The matches method tells Spring whether the condition has passed or not. It has two arguments that give us respectively information about the context where the bean will initialize and the metadata of the used @Conditional annotation.

As we can see, in our example, we just check if the Java version is 8.

After that, we should place our new condition as an attribute in the @Conditional annotation:

@Service
@Conditional(Java8Condition.class)
public class Java8DependedService {
    // ...
}

This way, the Java8DependentService will be created only where the condition from Java8Condition class is matched.

5. Combining Conditions

For more complex solutions, we can group conditional annotations with OR or AND logical operators.

To apply the OR operator, we need to create a custom condition extending the AnyNestedCondition class. Inside it, we need to create an empty static class for each condition and annotate it with a proper @Conditional implementation.

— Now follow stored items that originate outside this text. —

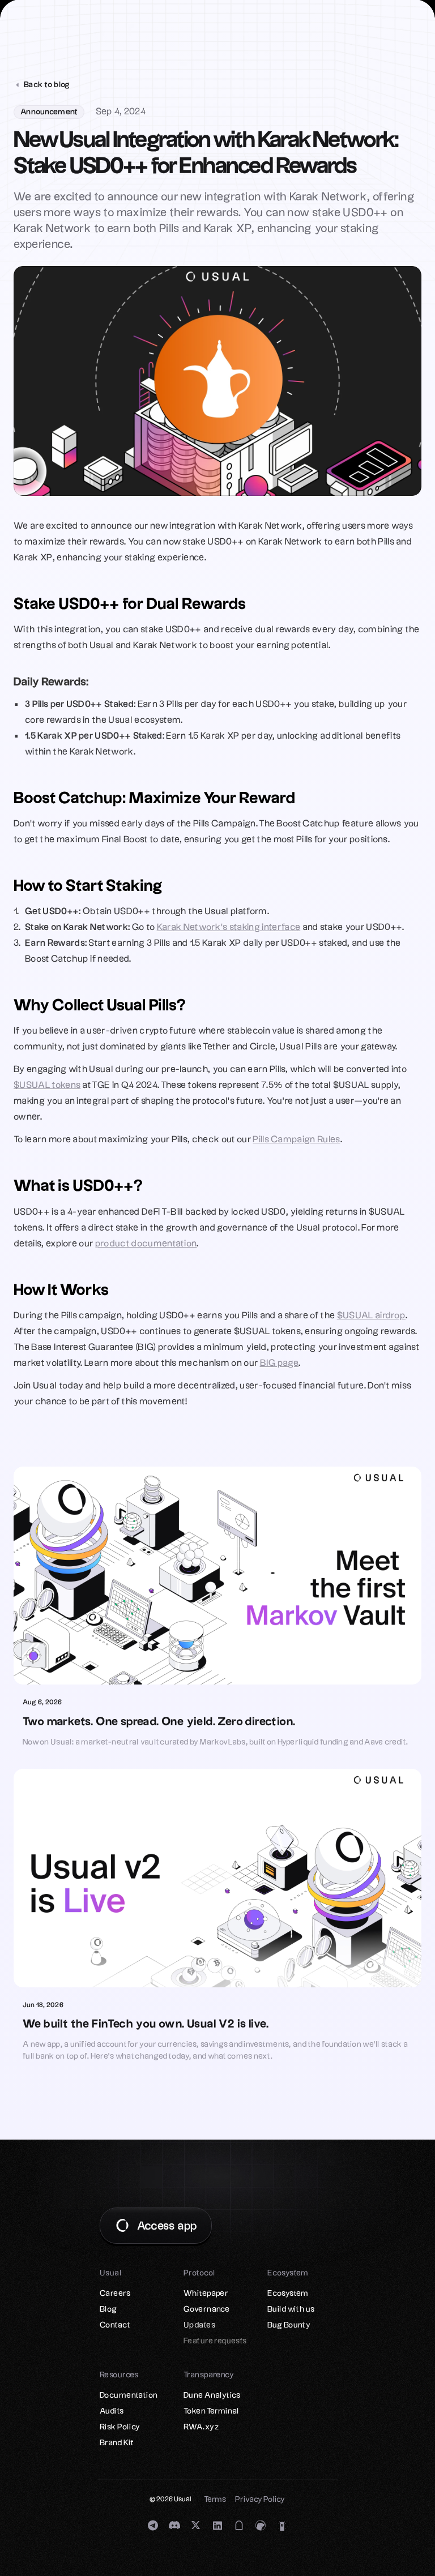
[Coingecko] (260, 2525)
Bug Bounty (288, 2325)
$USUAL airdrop (371, 1315)
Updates (199, 2325)
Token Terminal (212, 2411)
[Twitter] (196, 2525)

For example, let's create a condition that requires either Java 8 or Java 9:

class Java8OrJava9 extends AnyNestedCondition {
    
    Java8OrJava9() {
        super(ConfigurationPhase.REGISTER_BEAN);
    }
    
    @Conditional(Java8Condition.class)
    static class Java8 { }
    
    @Conditional(Java9Condition.class)
    static class Java9 { }
    
}

The AND operator, on the other hand, is much simpler. We can simply group the conditions:

@Service
@Conditional({IsWindowsCondition.class, Java8Condition.class})
@ConditionalOnJava(JavaVersion.EIGHT)
public class LoggingService {
    // ...
}

In the above example, the LoggingService will be created only when both the IsWindowsCondition and Java8Condition are matched.

6. Summary

In this article, we've learned how to use and create conditional annotations. As always, all the source code is available over on GitHub.